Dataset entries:
==*==
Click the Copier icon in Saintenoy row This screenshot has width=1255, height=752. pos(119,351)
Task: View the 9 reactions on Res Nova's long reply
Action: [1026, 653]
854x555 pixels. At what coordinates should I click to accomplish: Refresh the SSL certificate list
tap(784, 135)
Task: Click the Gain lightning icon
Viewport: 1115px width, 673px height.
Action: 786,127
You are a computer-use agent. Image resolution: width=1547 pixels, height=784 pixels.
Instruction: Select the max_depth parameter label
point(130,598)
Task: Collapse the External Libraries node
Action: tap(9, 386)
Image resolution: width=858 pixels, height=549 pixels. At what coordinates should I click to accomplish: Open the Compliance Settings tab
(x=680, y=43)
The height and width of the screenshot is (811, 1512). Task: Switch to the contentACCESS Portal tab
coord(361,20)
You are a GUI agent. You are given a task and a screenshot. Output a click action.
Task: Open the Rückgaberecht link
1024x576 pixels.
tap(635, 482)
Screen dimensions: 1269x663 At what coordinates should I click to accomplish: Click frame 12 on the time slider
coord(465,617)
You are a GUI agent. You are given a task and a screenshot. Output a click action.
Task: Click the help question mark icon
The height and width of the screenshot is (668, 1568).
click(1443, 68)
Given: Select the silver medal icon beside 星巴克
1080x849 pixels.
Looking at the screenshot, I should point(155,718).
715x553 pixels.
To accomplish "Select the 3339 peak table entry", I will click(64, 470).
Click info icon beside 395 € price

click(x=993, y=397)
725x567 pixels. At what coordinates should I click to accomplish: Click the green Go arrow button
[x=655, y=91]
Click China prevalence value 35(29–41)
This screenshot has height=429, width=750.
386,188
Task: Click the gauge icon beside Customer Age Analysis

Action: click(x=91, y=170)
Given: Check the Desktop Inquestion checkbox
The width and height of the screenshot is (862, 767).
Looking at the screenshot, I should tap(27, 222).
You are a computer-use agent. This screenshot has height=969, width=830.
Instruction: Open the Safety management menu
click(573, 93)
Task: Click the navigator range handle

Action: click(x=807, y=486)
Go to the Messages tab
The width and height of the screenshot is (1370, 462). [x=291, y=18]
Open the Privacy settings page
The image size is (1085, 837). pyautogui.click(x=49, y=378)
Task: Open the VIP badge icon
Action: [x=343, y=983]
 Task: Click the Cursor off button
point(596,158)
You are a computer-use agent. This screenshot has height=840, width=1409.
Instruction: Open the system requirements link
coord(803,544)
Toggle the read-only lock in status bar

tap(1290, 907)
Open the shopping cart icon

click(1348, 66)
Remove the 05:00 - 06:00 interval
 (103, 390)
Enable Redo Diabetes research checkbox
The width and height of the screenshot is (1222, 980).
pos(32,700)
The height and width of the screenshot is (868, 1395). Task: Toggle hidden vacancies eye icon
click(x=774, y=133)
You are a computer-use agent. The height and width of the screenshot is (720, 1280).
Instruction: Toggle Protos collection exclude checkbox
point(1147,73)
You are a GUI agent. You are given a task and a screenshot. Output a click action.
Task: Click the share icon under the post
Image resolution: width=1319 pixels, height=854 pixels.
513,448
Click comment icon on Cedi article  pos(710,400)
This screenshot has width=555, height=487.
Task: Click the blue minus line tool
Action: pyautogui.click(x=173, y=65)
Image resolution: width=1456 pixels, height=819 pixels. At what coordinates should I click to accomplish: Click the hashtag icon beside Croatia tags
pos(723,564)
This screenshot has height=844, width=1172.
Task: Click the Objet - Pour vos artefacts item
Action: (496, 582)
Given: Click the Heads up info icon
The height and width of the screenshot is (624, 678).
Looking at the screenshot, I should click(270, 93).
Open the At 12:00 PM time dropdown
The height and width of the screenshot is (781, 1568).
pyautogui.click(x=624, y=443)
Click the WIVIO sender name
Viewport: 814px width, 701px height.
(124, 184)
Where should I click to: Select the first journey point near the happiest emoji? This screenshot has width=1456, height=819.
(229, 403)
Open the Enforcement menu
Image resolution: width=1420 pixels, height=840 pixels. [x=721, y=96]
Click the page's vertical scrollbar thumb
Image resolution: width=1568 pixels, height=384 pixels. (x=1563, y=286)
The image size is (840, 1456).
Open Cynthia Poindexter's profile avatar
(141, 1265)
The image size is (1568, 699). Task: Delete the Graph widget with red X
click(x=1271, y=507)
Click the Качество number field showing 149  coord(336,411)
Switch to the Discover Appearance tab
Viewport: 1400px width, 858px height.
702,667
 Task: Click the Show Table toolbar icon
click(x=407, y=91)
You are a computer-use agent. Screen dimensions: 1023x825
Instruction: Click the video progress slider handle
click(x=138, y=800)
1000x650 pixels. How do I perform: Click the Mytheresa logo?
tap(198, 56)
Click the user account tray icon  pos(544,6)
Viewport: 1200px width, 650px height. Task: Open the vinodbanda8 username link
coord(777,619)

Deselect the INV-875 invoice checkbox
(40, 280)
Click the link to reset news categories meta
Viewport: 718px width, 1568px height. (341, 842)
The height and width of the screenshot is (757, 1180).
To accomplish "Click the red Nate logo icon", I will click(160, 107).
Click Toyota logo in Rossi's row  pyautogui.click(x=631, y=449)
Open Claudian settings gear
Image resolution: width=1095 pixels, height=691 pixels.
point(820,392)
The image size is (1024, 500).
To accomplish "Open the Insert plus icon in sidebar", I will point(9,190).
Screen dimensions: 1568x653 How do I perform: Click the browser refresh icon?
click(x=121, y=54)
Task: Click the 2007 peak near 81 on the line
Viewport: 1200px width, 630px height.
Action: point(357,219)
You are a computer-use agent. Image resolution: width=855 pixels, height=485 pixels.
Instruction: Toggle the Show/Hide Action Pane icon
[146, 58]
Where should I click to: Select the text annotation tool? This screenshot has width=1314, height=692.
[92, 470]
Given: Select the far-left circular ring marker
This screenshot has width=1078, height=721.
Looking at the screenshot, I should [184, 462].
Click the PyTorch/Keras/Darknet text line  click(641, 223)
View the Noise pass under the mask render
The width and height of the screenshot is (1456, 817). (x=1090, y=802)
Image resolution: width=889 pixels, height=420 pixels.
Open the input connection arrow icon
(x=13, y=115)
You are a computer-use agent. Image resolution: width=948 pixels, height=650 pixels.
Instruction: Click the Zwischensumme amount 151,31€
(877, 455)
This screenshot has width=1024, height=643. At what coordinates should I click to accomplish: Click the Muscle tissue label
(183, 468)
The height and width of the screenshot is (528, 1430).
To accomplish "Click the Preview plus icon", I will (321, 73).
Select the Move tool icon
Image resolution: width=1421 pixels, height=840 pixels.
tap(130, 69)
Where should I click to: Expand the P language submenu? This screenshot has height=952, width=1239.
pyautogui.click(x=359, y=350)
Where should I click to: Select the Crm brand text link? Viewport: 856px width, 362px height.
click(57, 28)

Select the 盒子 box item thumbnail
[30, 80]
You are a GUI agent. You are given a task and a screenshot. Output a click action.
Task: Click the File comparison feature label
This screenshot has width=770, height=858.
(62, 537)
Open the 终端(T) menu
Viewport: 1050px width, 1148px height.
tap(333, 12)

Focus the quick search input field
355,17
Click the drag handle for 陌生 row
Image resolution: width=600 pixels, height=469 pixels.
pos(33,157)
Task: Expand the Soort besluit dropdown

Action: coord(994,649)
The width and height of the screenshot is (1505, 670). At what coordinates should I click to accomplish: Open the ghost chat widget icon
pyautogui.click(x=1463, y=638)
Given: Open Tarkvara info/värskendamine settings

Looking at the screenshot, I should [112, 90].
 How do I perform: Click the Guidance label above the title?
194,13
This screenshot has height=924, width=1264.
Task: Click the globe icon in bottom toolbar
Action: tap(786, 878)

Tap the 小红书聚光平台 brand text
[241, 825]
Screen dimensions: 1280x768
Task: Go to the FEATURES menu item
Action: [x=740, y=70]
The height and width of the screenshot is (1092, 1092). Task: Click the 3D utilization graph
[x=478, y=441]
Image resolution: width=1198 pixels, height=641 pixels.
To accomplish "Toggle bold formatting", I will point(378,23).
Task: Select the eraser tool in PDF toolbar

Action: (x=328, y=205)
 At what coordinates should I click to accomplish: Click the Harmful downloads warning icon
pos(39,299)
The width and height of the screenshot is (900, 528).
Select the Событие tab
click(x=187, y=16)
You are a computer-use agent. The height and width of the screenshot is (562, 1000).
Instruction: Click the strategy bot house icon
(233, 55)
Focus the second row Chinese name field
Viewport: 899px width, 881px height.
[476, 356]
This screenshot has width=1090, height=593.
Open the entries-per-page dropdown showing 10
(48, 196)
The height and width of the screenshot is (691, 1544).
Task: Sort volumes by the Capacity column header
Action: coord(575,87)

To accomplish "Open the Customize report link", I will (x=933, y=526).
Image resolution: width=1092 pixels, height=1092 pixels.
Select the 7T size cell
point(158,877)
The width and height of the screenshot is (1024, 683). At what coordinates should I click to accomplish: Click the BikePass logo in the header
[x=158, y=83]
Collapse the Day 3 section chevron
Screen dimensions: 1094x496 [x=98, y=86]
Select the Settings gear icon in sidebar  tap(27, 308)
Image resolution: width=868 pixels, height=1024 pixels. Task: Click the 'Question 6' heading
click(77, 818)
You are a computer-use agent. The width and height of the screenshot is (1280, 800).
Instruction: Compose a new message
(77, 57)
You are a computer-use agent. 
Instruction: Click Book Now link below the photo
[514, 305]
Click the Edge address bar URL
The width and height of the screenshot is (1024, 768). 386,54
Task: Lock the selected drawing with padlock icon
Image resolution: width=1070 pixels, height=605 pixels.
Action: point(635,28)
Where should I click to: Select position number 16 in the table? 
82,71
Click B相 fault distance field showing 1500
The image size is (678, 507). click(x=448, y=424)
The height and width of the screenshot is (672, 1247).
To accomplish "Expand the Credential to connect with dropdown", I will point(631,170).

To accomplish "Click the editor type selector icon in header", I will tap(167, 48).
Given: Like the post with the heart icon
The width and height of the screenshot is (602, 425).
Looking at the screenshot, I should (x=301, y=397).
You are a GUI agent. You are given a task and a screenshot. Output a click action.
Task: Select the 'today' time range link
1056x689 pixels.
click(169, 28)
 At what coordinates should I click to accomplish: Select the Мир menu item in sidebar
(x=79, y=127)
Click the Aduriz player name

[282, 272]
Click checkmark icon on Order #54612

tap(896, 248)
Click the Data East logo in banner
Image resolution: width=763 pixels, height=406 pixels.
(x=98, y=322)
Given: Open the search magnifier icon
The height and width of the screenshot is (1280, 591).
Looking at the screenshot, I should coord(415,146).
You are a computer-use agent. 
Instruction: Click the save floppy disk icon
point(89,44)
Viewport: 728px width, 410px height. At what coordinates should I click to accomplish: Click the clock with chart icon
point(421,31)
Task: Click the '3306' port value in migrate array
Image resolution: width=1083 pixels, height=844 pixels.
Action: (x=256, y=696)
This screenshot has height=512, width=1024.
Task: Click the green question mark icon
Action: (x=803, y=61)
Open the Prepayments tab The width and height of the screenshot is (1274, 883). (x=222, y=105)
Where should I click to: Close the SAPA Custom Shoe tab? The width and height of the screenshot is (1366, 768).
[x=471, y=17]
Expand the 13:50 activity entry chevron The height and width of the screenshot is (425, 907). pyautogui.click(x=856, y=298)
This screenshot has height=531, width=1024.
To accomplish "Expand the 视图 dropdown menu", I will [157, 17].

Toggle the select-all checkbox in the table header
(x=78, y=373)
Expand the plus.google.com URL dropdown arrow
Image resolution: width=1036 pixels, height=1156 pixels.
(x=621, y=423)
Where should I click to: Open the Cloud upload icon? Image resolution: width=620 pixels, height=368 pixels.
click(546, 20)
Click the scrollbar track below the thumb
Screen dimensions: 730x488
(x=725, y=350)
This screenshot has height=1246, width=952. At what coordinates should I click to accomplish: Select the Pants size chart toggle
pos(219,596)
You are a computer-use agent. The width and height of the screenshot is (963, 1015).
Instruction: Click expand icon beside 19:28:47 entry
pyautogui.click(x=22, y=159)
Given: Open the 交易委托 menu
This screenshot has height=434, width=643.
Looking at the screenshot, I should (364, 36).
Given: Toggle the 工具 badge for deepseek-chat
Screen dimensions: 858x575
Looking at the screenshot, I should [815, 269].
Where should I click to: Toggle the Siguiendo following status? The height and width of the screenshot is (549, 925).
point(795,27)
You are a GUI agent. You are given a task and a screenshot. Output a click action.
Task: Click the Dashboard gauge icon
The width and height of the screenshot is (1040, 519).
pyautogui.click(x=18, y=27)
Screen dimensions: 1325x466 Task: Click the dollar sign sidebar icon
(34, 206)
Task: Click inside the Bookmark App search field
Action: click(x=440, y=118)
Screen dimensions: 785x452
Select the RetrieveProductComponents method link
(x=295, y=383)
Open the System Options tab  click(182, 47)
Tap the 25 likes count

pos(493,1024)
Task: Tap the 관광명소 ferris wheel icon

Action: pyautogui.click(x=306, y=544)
==*==
• The problem: Copy the entries word for word. Start at the first line and end with the line containing "Task: Click the Gain lightning icon".

• Finished exercise:
Click the Copier icon in Saintenoy row This screenshot has width=1255, height=752. pos(119,351)
Task: View the 9 reactions on Res Nova's long reply
Action: [1026, 653]
854x555 pixels. At what coordinates should I click to accomplish: Refresh the SSL certificate list
tap(784, 135)
Task: Click the Gain lightning icon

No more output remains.